How does the interview affect your thoughts about Godard and his film 'Vivre sa Vie' (1962)?


The interview makes me think of Godard as a young melancholic man that had a desire to create art in such a genuine that way he needed a 'soulmate' to express his love for film. He wanted to fall in love with the main character in the way the audience would fall in love with her, capturing the essence of her personal character instead of constructing one.

One thing Godard wanted to achieve was to represent the real lives of the post-war french youth, instead of sensationalising lifestyles that were out of touch and prominently displayed in the french filmscape at the time. Anna Karina was not like other actresses, but a Danish immigrant that worked her way up all by herself without losing herself and her mind. She stood out to Godard just as she stood out to us in the film, which gives us a sensee of individualism as an audience, as she was not sensationalised as a character or an individual.

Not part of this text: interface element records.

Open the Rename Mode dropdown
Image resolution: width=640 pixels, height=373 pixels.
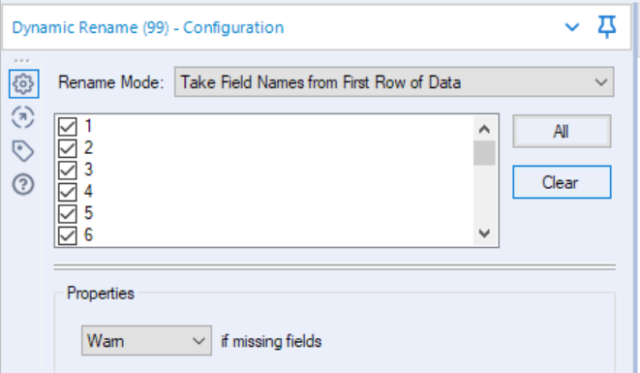pyautogui.click(x=394, y=82)
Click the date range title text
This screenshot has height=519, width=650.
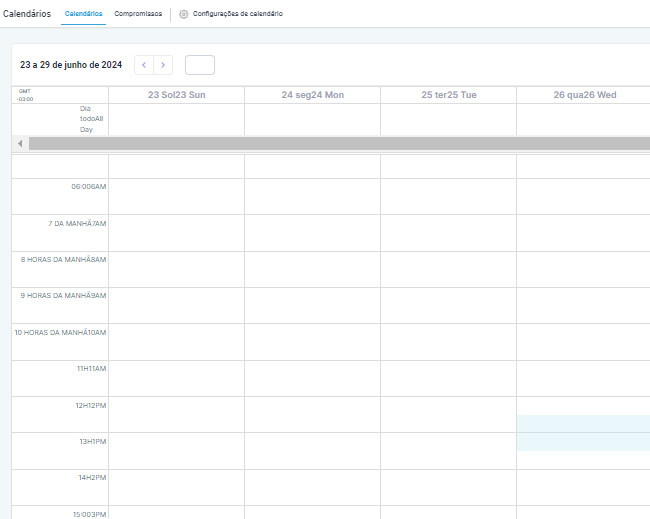tap(71, 65)
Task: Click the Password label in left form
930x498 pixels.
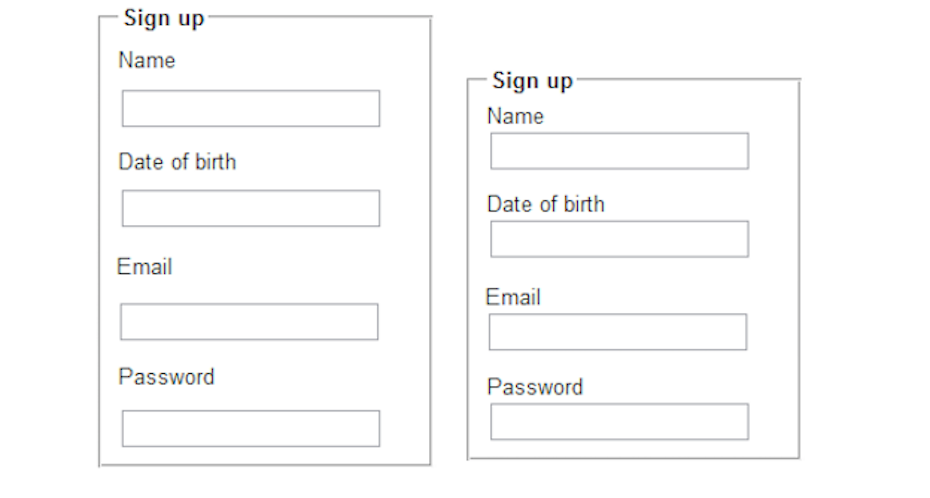Action: tap(166, 377)
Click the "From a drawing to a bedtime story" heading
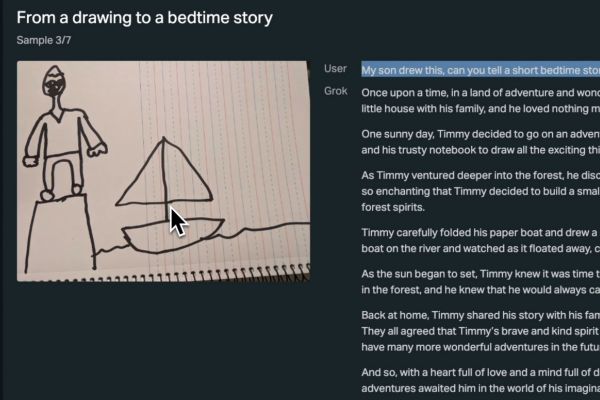The image size is (600, 400). click(145, 18)
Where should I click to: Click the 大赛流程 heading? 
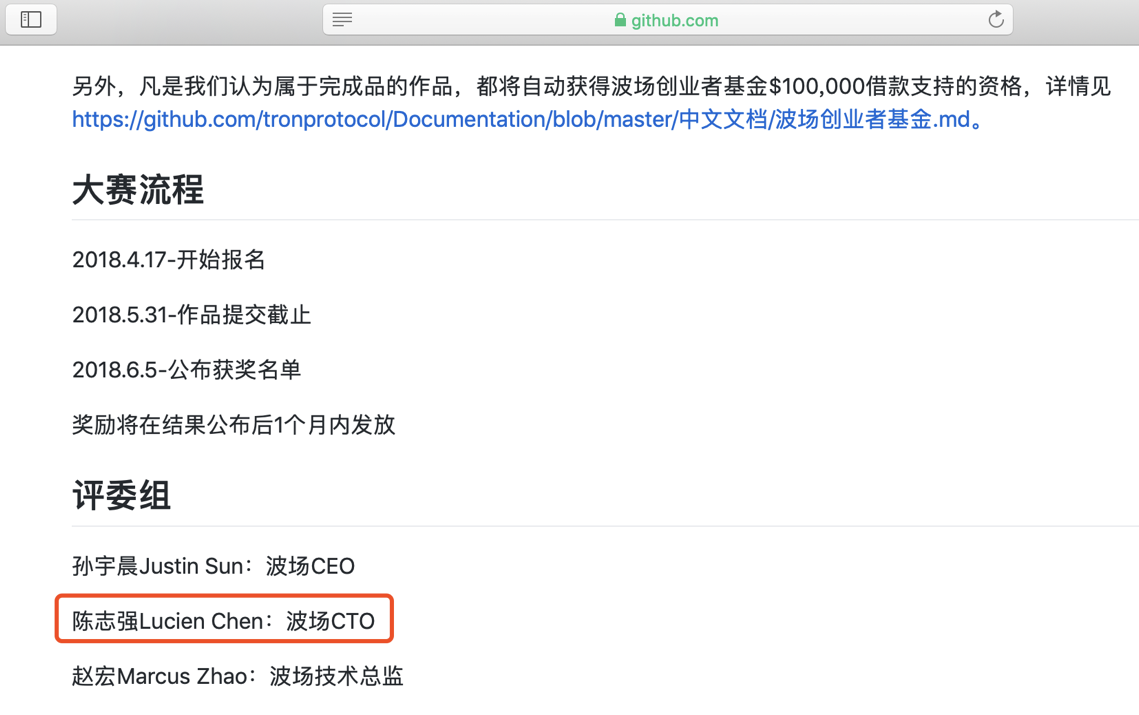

I see 'Vivre sa Vie' as a helpless loveletter from Godard to Anna Karina. He reflects their realtionship in the opening scene when Nana talks to Paul about if she does not leave him she will betray him again. This reflects Godard and Anna Karinas marriage as she cheats on him a year into their marriage. Although I do not know the reasons behind what she did I believe Godard tried to reignite their love by working together.

In the eleventh sequence of the film Godard reads from the Edgar Allan Poe story 'The Oval Portrait'.
Godard recites passages regarding a painter that grows obsessed with a painting depicting his wife that he pays no attention to the real woman. When he is finished he looks at the work and exclaims, “This is indeed life itself!” Then turns to see his bride, and discovers that she has died and her spirit has transferred into the lifelike painting. The inference is clear; Godard saw it as fate that he would lose the woman he loved as the price of their artistic collaboration, and that is the bitter irony of the film.